(Records from a dataset)
'''

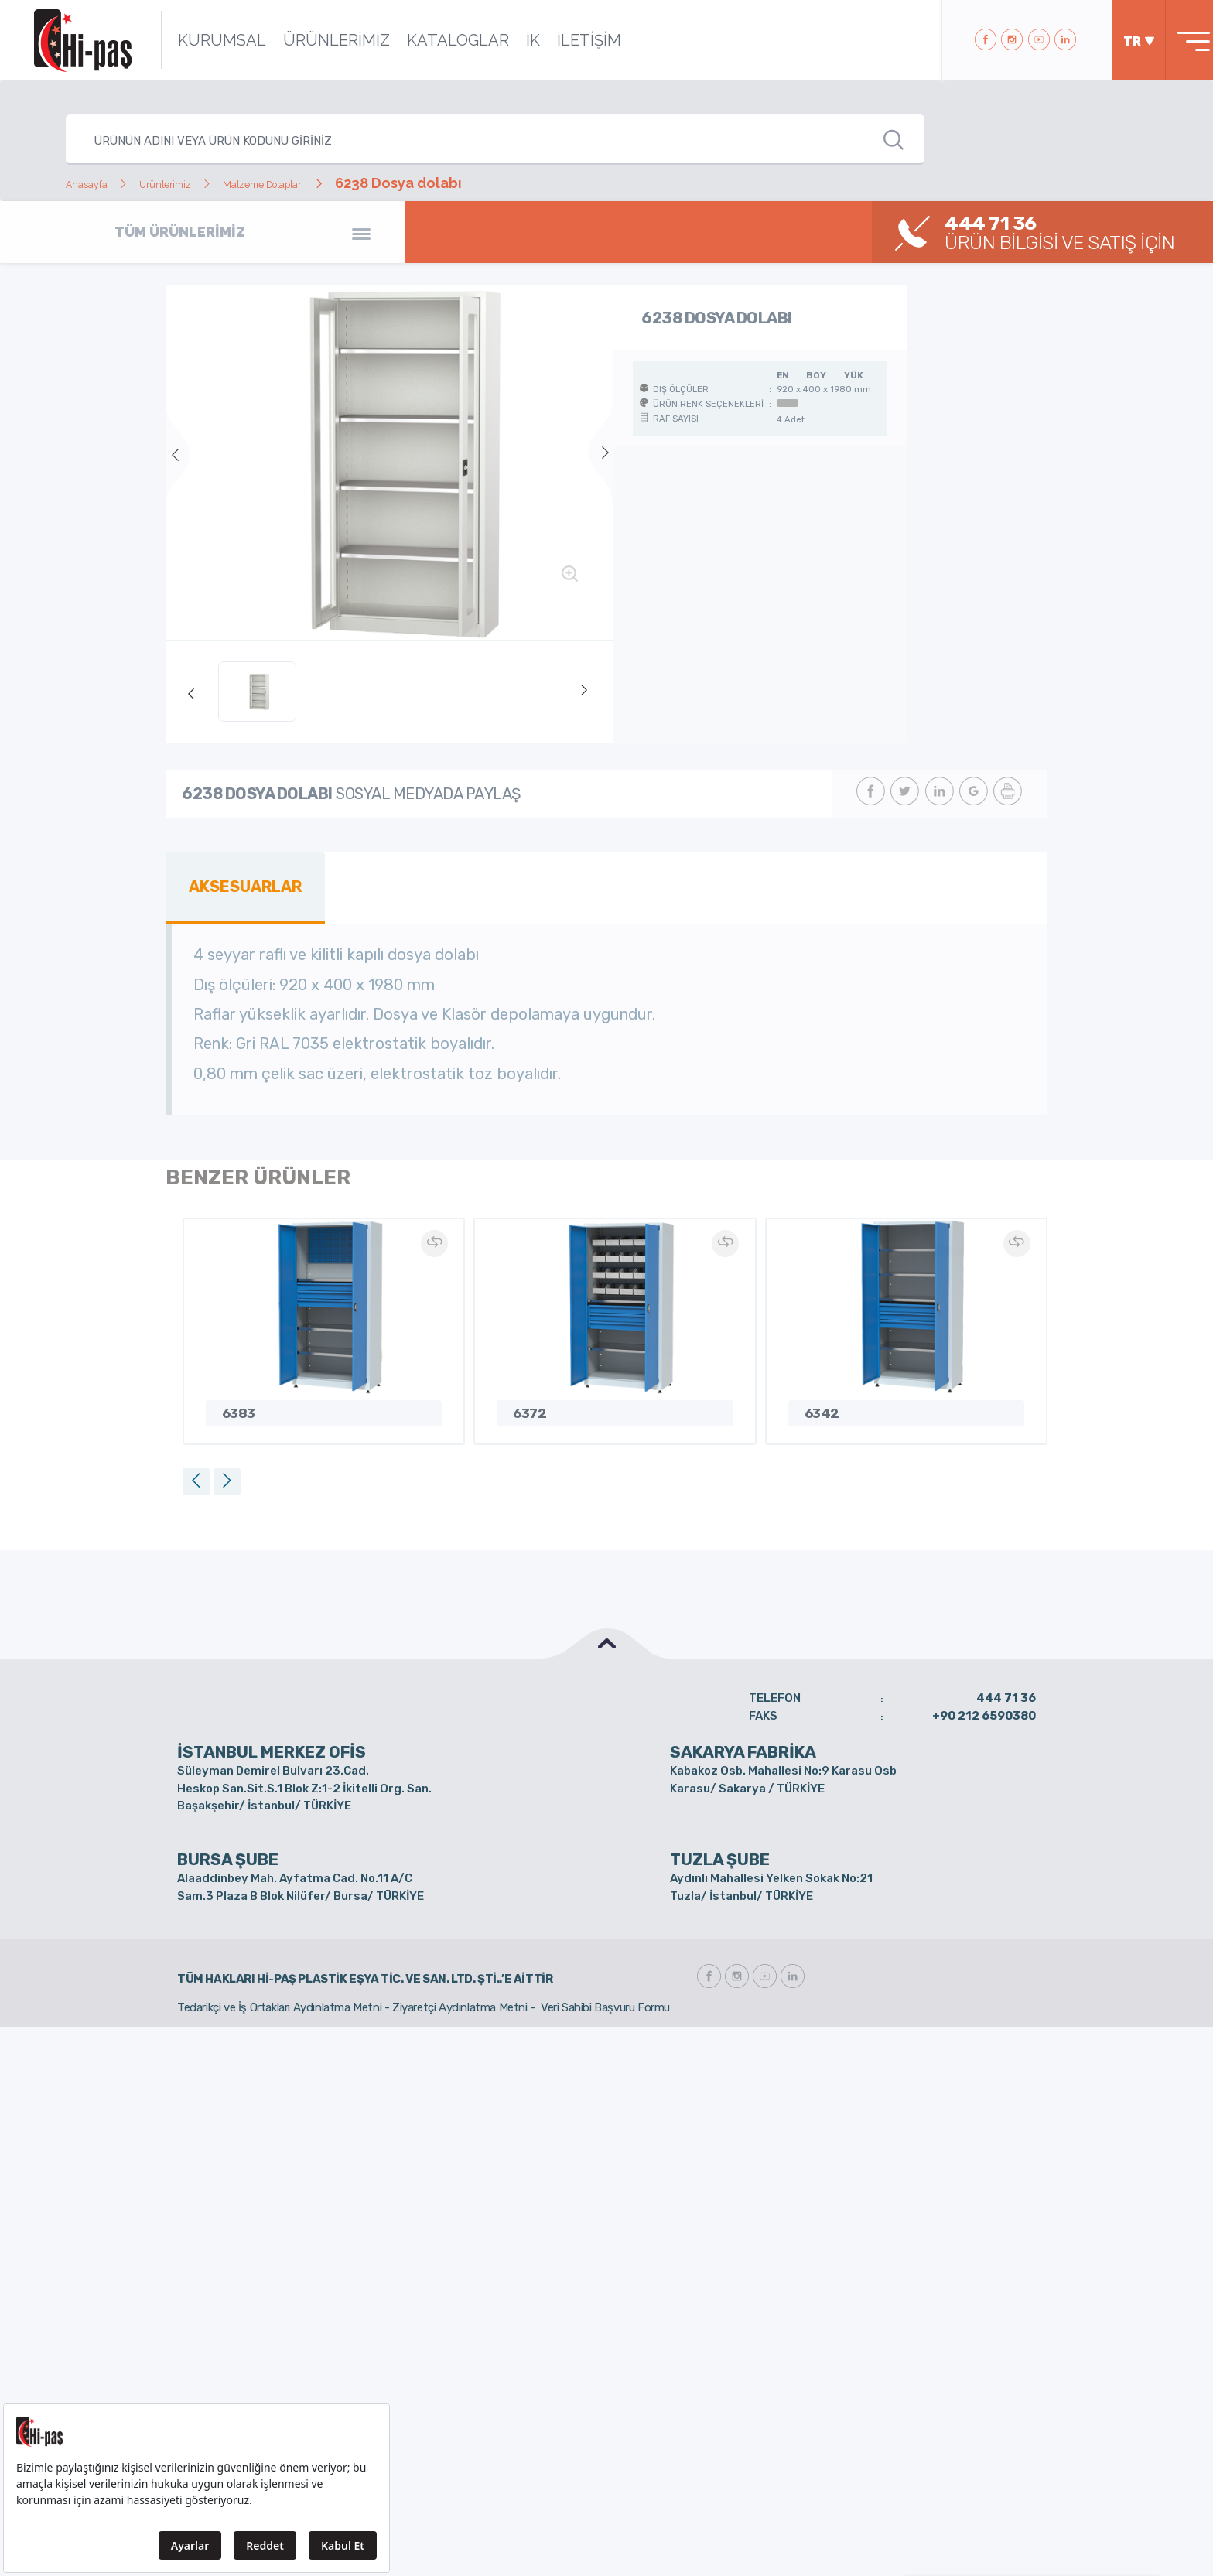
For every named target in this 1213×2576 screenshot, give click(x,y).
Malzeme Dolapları (328, 183)
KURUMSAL (199, 40)
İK (511, 40)
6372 (528, 1404)
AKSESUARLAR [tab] (237, 882)
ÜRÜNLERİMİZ (314, 40)
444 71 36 (1006, 1690)
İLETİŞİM (567, 40)
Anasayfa (96, 183)
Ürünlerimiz (196, 183)
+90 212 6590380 (984, 1707)
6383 (237, 1404)
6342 (821, 1404)
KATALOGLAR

'''

Shift every coordinate in the answers of the records above by adding 70 to each x and y value. Rewrite all the lines with their requests, and leave out the pictures.

For every named target in this 1213×2576 screenshot, give click(x,y).
Malzeme Dolapları (398, 253)
KURUMSAL (269, 110)
İK (581, 110)
6372 (598, 1474)
AKSESUARLAR [tab] (307, 952)
ÜRÜNLERİMİZ (384, 110)
444 71 36 (1076, 1760)
İLETİŞİM (637, 110)
Anasayfa (166, 253)
Ürünlerimiz (266, 253)
+90 212 6590380 (1054, 1777)
6383 (307, 1474)
6342 (891, 1474)
KATALOGLAR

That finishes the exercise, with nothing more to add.